■ Exercise details:
Copy only the lines from the one containing "At what coordinates" through the final line of the records below, exactly as written, with no pictures.

Dataset entries
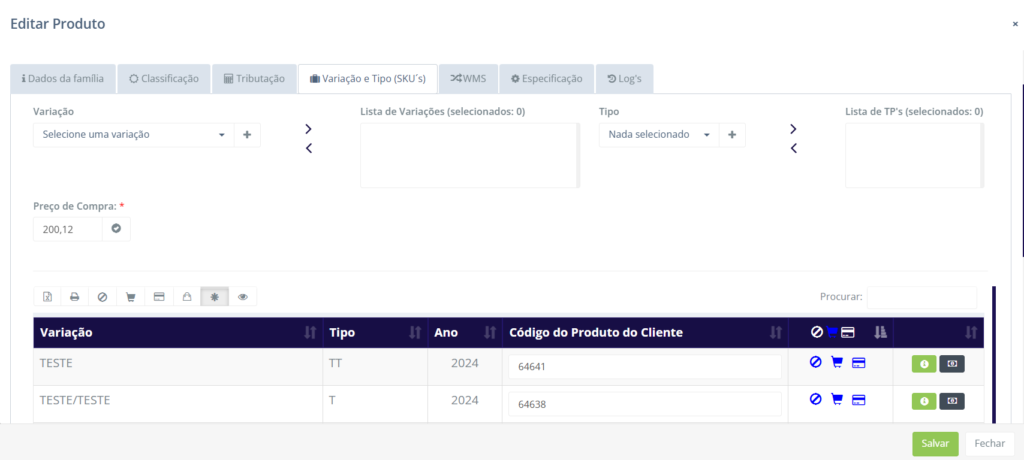Click blue cart icon in TESTE/TESTE row
This screenshot has width=1024, height=460.
(837, 400)
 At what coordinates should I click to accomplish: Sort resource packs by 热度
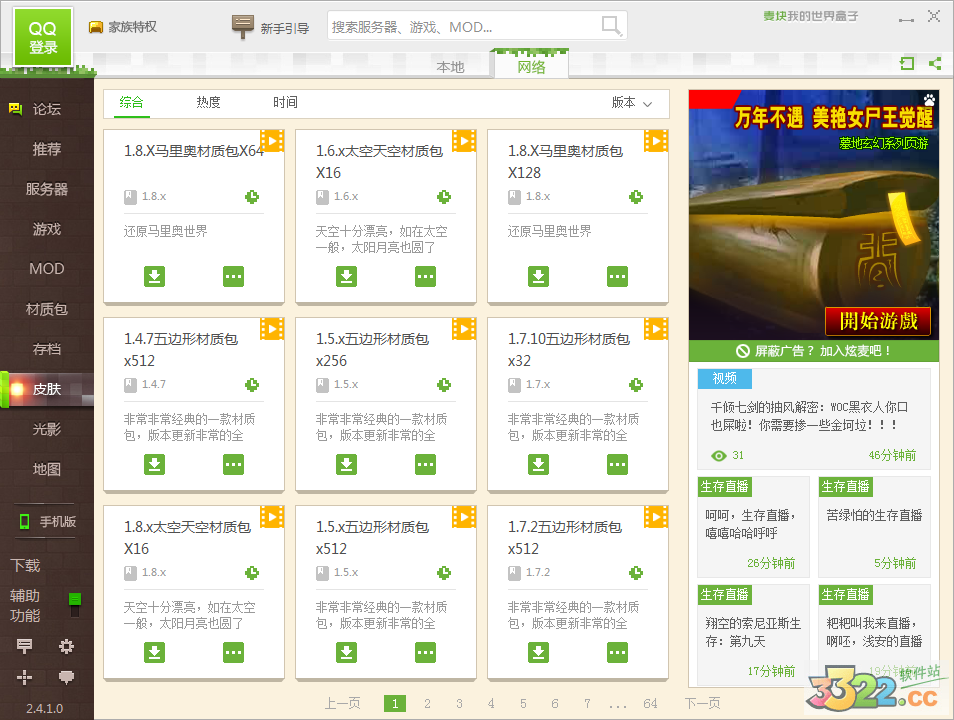click(x=208, y=102)
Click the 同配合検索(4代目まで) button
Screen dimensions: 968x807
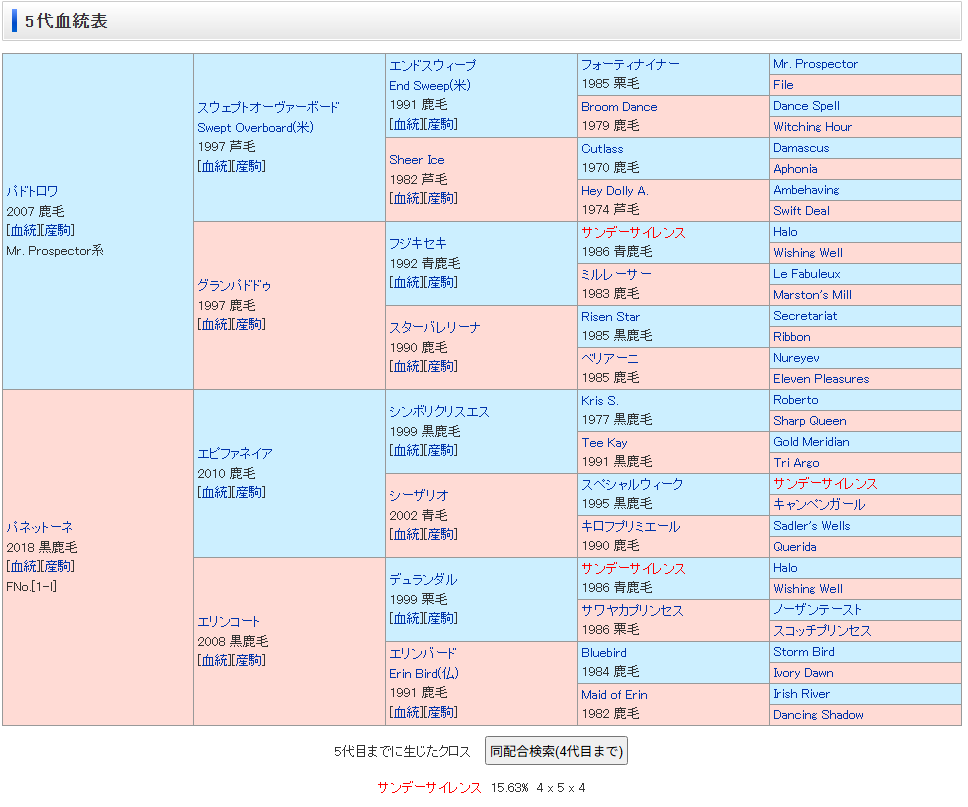(555, 751)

■ Exercise solution:
 At what coordinates should I click to accomplish: Sort resource packs by 热度
click(x=208, y=102)
Click the 同配合検索(4代目まで) button
Screen dimensions: 968x807
(555, 751)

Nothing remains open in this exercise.